• INSTRUCTIONS FOR THE TASK:
Below are records; reproduce exactly the lines from the one that has "Crosswords (18, 1791)" through the one that has "Word Searches (21, 1697)", ends included, and nothing more.

• GIVEN RECORDS:
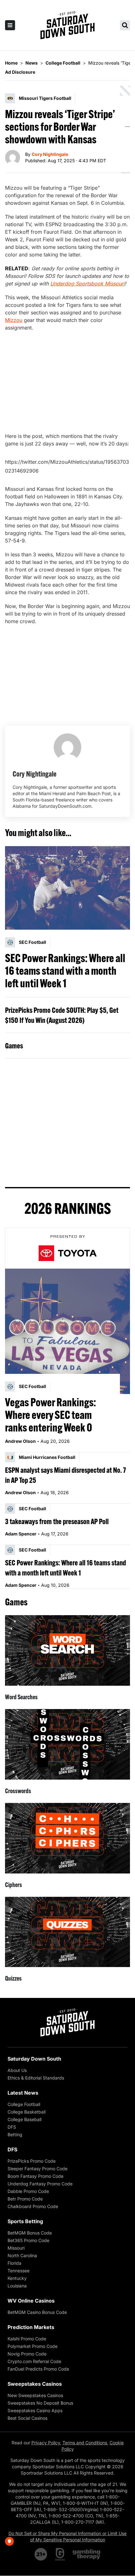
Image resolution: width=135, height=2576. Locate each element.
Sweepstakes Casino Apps (35, 2410)
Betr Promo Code (25, 2198)
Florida (14, 2263)
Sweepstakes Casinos (35, 2384)
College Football (24, 2104)
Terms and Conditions (84, 2442)
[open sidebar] (10, 25)
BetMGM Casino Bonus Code (37, 2312)
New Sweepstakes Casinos (35, 2395)
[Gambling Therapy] (86, 2554)
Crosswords (18, 1791)
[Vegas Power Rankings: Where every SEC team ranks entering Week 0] (67, 1331)
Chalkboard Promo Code (33, 2206)
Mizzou (13, 320)
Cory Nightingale (50, 154)
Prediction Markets (31, 2327)
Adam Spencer (20, 1533)
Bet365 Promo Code (28, 2240)
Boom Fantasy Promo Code (35, 2176)
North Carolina (22, 2255)
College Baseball (24, 2119)
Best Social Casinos (27, 2418)
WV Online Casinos (31, 2301)
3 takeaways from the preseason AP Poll (57, 1521)
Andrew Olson (20, 1441)
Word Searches (21, 1697)
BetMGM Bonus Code (30, 2232)
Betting (15, 2134)
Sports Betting (25, 2221)
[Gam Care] (60, 2554)
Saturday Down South (34, 2059)
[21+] (41, 2554)
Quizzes (13, 1978)
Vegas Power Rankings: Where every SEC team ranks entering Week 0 (50, 1415)
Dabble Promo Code (28, 2191)
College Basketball (27, 2111)
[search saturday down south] (125, 25)
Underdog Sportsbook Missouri (87, 283)
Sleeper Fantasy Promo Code (38, 2168)
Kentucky (17, 2278)
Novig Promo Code (27, 2353)
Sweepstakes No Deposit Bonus (40, 2403)
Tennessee (19, 2270)
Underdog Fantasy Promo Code (40, 2183)
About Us (17, 2070)
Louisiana (17, 2285)
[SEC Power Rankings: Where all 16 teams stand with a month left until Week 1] (67, 888)
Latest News (23, 2093)
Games (14, 1045)
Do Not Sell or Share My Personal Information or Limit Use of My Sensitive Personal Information (67, 2536)
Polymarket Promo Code (32, 2346)
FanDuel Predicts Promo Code (38, 2369)
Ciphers (13, 1885)
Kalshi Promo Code (27, 2338)
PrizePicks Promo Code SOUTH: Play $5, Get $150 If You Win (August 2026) (61, 1015)
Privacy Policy (45, 2442)
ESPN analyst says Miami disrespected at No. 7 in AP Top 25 (65, 1475)
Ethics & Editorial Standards (36, 2077)
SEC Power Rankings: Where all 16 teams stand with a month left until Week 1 (65, 971)
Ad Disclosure (20, 72)
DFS (12, 2127)
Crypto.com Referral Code (34, 2361)
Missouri (16, 2248)
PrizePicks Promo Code (32, 2161)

• WRITTEN REPLY:
Crosswords (18, 1791)
[Vegas Power Rankings: Where every SEC team ranks entering Week 0] (67, 1331)
Chalkboard Promo Code (33, 2206)
Mizzou (13, 320)
Cory Nightingale (50, 154)
Prediction Markets (31, 2327)
Adam Spencer (20, 1533)
Bet365 Promo Code (28, 2240)
Boom Fantasy Promo Code (35, 2176)
North Carolina (22, 2255)
College Baseball (24, 2119)
Best Social Casinos (27, 2418)
WV Online Casinos (31, 2301)
3 takeaways from the preseason AP Poll (57, 1521)
Andrew Olson (20, 1441)
Word Searches (21, 1697)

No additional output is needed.